• **Data excerpts**:
━━━━━━━━

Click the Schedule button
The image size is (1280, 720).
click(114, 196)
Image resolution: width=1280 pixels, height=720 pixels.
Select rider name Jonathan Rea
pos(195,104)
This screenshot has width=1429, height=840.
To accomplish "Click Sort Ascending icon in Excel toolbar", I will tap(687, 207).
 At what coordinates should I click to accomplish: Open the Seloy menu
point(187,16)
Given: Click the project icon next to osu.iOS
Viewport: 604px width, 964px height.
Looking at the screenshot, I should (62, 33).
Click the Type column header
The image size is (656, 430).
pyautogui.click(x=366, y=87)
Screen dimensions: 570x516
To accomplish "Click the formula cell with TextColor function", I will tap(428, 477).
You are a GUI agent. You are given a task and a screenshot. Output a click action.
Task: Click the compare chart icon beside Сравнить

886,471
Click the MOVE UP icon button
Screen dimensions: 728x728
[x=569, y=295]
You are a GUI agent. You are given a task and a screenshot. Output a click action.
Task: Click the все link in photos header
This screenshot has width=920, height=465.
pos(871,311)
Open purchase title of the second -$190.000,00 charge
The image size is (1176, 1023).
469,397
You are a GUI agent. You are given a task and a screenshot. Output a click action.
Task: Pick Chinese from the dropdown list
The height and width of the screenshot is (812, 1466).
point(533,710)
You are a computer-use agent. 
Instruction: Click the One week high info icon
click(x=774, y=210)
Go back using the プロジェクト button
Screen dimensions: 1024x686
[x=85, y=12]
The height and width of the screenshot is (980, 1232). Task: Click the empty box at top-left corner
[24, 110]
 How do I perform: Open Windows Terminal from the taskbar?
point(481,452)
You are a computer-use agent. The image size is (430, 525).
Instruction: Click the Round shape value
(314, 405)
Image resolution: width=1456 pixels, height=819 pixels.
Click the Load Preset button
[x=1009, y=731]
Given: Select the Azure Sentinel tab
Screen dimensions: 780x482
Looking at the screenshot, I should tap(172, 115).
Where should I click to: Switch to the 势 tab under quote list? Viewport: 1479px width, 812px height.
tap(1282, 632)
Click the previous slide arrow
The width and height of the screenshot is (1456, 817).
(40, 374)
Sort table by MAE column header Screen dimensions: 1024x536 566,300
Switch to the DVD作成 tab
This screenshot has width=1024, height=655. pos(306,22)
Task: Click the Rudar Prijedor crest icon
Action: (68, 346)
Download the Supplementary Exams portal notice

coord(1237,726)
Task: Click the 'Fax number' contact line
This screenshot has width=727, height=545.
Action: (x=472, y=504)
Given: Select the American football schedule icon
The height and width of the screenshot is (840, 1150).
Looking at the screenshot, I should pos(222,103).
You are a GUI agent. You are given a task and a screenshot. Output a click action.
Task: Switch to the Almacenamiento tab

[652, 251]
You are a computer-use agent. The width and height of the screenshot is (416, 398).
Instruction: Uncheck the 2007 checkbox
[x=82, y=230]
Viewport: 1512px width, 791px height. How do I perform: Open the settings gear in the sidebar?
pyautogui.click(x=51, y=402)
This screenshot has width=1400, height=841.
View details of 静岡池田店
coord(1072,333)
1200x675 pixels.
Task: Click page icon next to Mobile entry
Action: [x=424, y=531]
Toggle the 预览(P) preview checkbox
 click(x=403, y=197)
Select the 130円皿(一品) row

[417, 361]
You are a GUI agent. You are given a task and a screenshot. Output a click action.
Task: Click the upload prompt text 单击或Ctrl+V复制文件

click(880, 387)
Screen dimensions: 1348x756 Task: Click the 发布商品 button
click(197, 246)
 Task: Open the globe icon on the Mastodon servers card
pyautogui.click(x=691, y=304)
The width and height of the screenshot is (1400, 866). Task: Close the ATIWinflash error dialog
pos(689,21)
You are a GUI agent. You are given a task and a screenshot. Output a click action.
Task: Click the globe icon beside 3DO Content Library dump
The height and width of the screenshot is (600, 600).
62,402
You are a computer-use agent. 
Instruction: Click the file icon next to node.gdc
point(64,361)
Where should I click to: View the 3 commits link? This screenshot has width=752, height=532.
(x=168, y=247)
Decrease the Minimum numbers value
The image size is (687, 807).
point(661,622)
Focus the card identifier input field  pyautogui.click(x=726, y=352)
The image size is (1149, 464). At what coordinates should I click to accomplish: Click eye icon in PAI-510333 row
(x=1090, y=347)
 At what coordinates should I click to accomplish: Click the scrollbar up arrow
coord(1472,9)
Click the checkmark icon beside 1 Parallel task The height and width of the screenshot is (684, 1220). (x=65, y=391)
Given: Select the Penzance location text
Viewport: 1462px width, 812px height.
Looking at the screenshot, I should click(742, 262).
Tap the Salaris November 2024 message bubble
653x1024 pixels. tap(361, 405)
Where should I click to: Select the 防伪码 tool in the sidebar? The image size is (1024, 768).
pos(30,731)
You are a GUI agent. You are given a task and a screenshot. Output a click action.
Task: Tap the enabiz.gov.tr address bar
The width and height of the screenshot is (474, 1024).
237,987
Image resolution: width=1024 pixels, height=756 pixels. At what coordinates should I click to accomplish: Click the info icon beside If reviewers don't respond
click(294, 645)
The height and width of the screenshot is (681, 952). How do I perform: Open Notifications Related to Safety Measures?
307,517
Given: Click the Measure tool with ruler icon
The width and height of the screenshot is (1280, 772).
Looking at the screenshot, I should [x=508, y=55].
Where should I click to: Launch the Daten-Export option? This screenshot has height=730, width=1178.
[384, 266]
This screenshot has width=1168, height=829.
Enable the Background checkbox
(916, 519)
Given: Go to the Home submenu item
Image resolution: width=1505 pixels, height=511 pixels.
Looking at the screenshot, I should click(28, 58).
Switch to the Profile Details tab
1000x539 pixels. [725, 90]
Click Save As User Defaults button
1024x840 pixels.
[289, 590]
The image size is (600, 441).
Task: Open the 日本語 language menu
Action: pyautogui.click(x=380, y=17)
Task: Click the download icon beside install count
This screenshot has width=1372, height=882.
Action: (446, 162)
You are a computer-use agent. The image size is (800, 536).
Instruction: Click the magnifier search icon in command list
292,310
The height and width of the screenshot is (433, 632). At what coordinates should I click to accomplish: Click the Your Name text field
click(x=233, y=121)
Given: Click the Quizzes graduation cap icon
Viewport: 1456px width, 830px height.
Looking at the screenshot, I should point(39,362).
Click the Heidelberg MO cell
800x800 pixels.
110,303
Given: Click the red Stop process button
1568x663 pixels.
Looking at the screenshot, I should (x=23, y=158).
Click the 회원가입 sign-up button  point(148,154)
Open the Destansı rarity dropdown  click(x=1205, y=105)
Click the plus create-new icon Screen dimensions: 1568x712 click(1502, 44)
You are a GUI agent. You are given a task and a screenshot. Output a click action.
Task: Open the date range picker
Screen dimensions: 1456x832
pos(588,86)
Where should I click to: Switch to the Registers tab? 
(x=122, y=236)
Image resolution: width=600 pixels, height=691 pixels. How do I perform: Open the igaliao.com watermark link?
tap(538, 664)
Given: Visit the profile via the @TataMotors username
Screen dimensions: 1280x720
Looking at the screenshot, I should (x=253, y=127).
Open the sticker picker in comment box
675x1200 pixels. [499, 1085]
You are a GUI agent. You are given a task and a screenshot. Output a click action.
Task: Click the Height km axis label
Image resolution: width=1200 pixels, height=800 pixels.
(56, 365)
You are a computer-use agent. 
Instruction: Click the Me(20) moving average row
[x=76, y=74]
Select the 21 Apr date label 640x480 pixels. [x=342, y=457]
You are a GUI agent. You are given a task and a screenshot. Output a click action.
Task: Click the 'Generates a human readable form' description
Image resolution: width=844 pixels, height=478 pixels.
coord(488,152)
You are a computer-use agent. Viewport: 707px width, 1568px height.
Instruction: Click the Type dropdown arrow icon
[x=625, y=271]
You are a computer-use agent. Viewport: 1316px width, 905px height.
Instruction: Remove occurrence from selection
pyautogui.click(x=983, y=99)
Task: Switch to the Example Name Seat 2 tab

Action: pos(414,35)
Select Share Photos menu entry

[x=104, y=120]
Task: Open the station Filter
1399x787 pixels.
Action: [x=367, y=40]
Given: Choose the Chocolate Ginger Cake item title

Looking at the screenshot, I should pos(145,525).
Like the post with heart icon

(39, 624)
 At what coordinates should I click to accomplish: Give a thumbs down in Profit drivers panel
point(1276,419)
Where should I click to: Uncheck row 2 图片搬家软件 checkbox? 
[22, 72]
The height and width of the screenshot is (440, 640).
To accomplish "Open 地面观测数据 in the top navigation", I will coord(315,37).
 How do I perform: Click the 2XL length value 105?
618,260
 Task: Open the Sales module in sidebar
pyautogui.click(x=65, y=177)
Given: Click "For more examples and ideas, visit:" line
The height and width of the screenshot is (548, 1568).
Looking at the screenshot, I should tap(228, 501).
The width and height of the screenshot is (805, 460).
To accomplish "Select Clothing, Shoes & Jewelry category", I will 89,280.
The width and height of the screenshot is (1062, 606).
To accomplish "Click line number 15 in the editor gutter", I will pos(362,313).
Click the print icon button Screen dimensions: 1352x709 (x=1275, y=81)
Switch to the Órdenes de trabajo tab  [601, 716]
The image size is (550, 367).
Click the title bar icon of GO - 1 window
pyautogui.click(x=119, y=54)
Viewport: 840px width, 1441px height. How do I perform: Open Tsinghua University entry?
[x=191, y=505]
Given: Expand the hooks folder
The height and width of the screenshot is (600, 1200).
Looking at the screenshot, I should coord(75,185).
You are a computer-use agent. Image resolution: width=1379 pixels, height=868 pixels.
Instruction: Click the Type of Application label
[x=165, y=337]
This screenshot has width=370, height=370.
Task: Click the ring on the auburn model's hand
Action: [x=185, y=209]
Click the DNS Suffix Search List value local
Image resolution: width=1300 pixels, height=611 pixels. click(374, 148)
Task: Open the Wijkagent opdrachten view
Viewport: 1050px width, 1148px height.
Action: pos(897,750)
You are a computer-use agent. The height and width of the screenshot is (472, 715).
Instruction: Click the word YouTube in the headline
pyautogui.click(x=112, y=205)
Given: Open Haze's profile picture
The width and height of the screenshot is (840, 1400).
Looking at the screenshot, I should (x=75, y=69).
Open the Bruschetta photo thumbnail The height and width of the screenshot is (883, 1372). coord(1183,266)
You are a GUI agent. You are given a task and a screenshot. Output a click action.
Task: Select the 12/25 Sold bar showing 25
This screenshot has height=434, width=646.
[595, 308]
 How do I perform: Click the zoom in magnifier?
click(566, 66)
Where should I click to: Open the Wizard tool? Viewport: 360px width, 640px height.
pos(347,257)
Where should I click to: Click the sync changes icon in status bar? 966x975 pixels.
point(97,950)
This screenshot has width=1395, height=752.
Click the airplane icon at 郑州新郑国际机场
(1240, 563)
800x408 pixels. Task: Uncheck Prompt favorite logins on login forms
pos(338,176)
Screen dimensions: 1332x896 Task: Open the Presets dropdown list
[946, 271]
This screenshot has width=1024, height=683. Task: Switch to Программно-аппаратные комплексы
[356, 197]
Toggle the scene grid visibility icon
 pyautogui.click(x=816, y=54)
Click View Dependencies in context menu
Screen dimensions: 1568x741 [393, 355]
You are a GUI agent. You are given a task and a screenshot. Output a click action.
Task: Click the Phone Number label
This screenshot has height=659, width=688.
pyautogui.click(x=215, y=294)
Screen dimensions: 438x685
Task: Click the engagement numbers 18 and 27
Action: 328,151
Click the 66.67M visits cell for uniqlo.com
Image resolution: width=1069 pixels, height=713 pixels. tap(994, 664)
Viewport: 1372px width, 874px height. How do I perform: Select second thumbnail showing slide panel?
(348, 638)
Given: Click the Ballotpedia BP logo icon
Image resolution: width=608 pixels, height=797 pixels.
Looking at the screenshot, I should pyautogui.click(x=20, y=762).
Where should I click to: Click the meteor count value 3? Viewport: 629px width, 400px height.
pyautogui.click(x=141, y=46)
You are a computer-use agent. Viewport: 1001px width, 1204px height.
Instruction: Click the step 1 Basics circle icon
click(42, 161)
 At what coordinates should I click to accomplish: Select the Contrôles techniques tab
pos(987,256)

━━━━━━━━

• **Your assignment**:
Print, without alteration, only the lines above between the one holding "Given: Select the Penzance location text" and the one holding "Given: Click the red Stop process button", inclusive.

• **Response box**:
Given: Select the Penzance location text
Viewport: 1462px width, 812px height.
Looking at the screenshot, I should click(742, 262).
Tap the Salaris November 2024 message bubble
653x1024 pixels. tap(361, 405)
Where should I click to: Select the 防伪码 tool in the sidebar? The image size is (1024, 768).
pos(30,731)
You are a GUI agent. You are given a task and a screenshot. Output a click action.
Task: Tap the enabiz.gov.tr address bar
The width and height of the screenshot is (474, 1024).
237,987
Image resolution: width=1024 pixels, height=756 pixels. At what coordinates should I click to accomplish: Click the info icon beside If reviewers don't respond
click(294, 645)
The height and width of the screenshot is (681, 952). How do I perform: Open Notifications Related to Safety Measures?
307,517
Given: Click the Measure tool with ruler icon
The width and height of the screenshot is (1280, 772).
Looking at the screenshot, I should [x=508, y=55].
Where should I click to: Launch the Daten-Export option? This screenshot has height=730, width=1178.
[384, 266]
This screenshot has width=1168, height=829.
Enable the Background checkbox
(916, 519)
Given: Go to the Home submenu item
Image resolution: width=1505 pixels, height=511 pixels.
Looking at the screenshot, I should click(28, 58).
Switch to the Profile Details tab
1000x539 pixels. [725, 90]
Click Save As User Defaults button
1024x840 pixels.
[289, 590]
The image size is (600, 441).
Task: Open the 日本語 language menu
Action: pyautogui.click(x=380, y=17)
Task: Click the download icon beside install count
This screenshot has width=1372, height=882.
Action: (446, 162)
You are a computer-use agent. The image size is (800, 536).
Instruction: Click the magnifier search icon in command list
292,310
The height and width of the screenshot is (433, 632). At what coordinates should I click to accomplish: Click the Your Name text field
click(x=233, y=121)
Given: Click the Quizzes graduation cap icon
Viewport: 1456px width, 830px height.
Looking at the screenshot, I should point(39,362).
Click the Heidelberg MO cell
800x800 pixels.
110,303
Given: Click the red Stop process button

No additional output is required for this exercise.